I weighed in at 212 pounds this morning. I’m not pleased about that, but it’s worth writing about.
Two years ago I wrote a blog post titled 50 pounds. In it I chronicled the path I walked to lose 50 pounds from my high point of 237 pounds just prior to my second pregnancy in 2020. At the time, I acknowledged my belief that the magic bullet was breastfeeding, since that bought me a 500 calorie deficit every day without changing diet or behavior. I was right. If I look at my weight over the past two years, it started climbing up from 187 when I stopped breastfeeding at the end of 2021. For all of 2022 I was hovering around 205, and this year it’s been around 210. They say that most people have a “set point” where your body kind of naturally settles, and for me that seems to be at 210. If I eat decently and do my regular clean-the-house-and-chase-kiddos-around exercise routine I stay around 210. If I eat excessively or make other bad choices about my diet, it goes up. If I make major positive changes to my diet, it goes down.

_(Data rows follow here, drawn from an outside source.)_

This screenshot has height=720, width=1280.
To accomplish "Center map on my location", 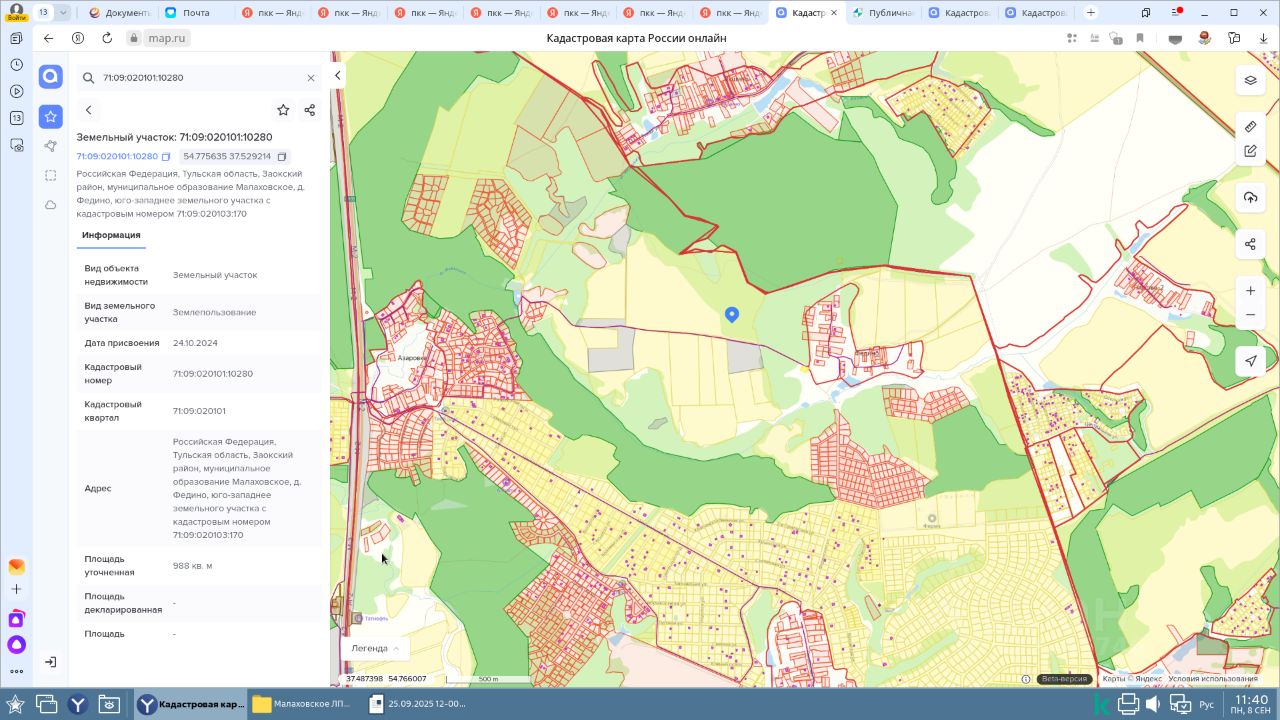I will tap(1250, 361).
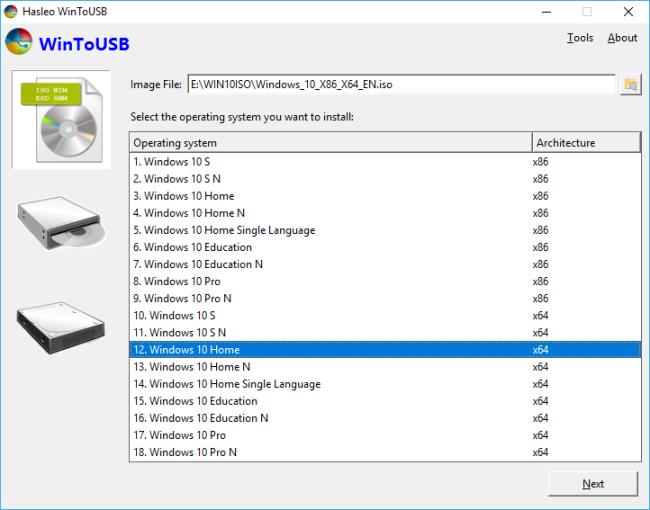Open the About menu

(x=622, y=38)
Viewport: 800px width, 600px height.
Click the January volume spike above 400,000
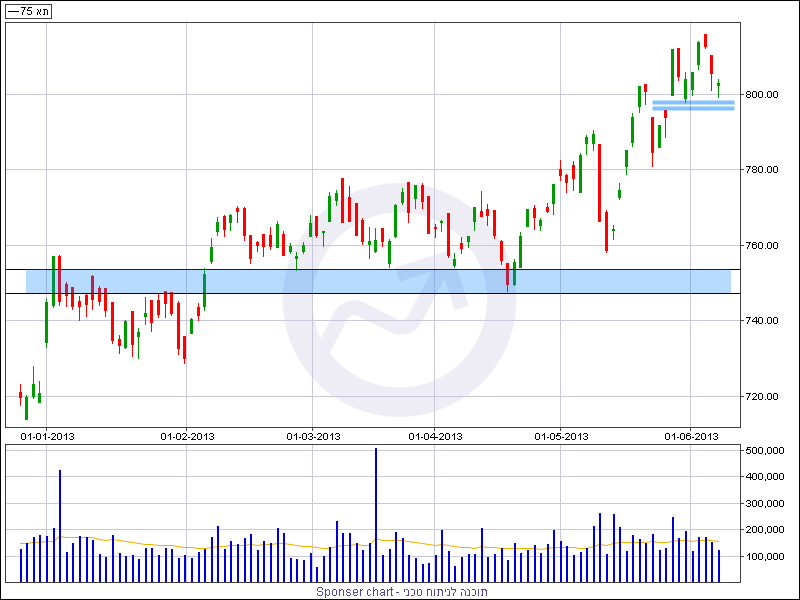coord(60,526)
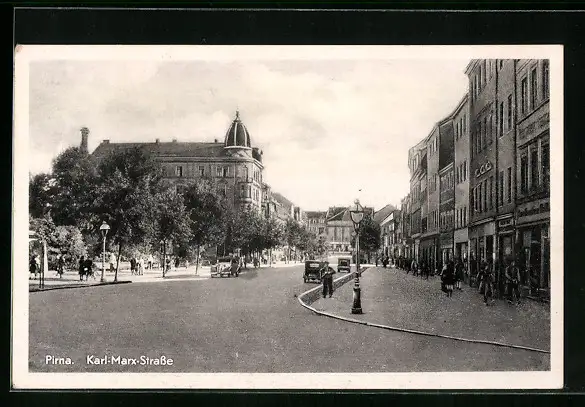Select the foreground street lamp post
This screenshot has width=585, height=407.
pyautogui.click(x=357, y=257)
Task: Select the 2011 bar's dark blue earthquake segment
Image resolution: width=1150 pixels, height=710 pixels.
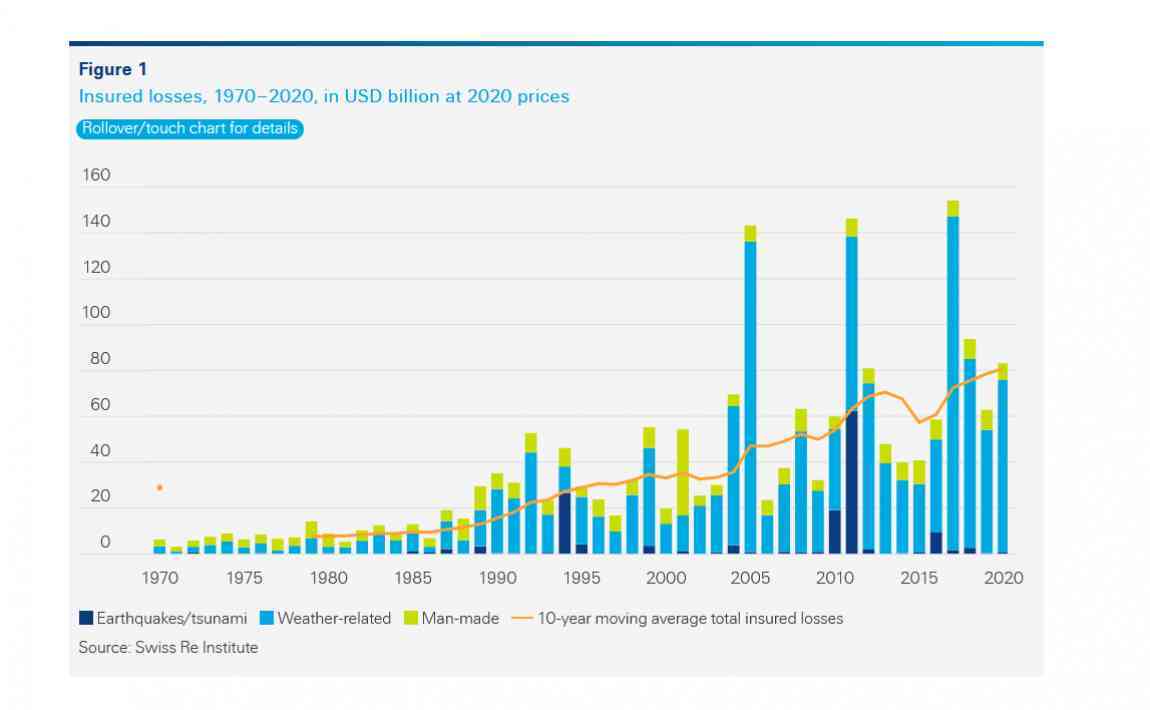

Still, I don’t like this set point and I’d like to change it. I liked how I looked and felt when I weighed less. As I squeeze into my jeans and frown at how Medium unisex shirts hang on me now, I’m unhappy. It’s also not healthy for me, I am at high risk for Type 2 Diabetes, and that’s nothing to play around with. My A1C levels are OK for now, but that could change if I’m not diligent about my diet and exercise level.
But mental health plays a role here too. I am a stress/comfort eater. I love white rice and sugar. Carbs are my best buds. I still crave soda. I have a better grasp on how these things impact me. White rice? Sends my blood sugar through the roof! And yes, I know how much sugar is in a soda. But in the moment, it doesn’t really seem to help. I really, really want that piece of cake. It does lift my mood slightly, and in those tough moments when I’m really struggling, it’s a shortcut that I have been taking a little too often lately.
Having a look at that blog post, there are a few other things I’ve been leaning a bit too far into.
I started adding in fast food sides again, because french fries and jalapeno poppers are tastey! But honestly they aren’t that good and I should probably switch back to healthier sides, or no sides at all.
Soda. I haven’t gotten to the point of buying it for home, but I’ve come close, and I’ve had it while eating out a few times recently. I just need to put a stop to that. I have my flavored sparkling water and Hop Tea!
I keep eating too much. I need to stop when I’m satisfied, not when the pizza is gone. Do I want that slice of cake? Cool. But I don’t need to finish it if I’m feeling better! And news flash: I can throw it away if it goes bad and I haven’t felt like eating it.
Speaking of cake, there’s been too much dessert. Moderation, lady! Bedtime cookies are not necessary, and easy enough to skip and just go to bed without thinking about them again.
If I do all of the above, I think I can put a stop to my weight continuing to increase. From there, I can tackle the weight loss question again, if I find I need to.
Honestly, what I’m most hoping for is an improvement in my mental health. My life is overloaded with responsibilities right now, and I feel like I’m drowning all the time. Staying disciplined with a diet that doesn’t necessarily help my mood has proven impossible under these circumstances.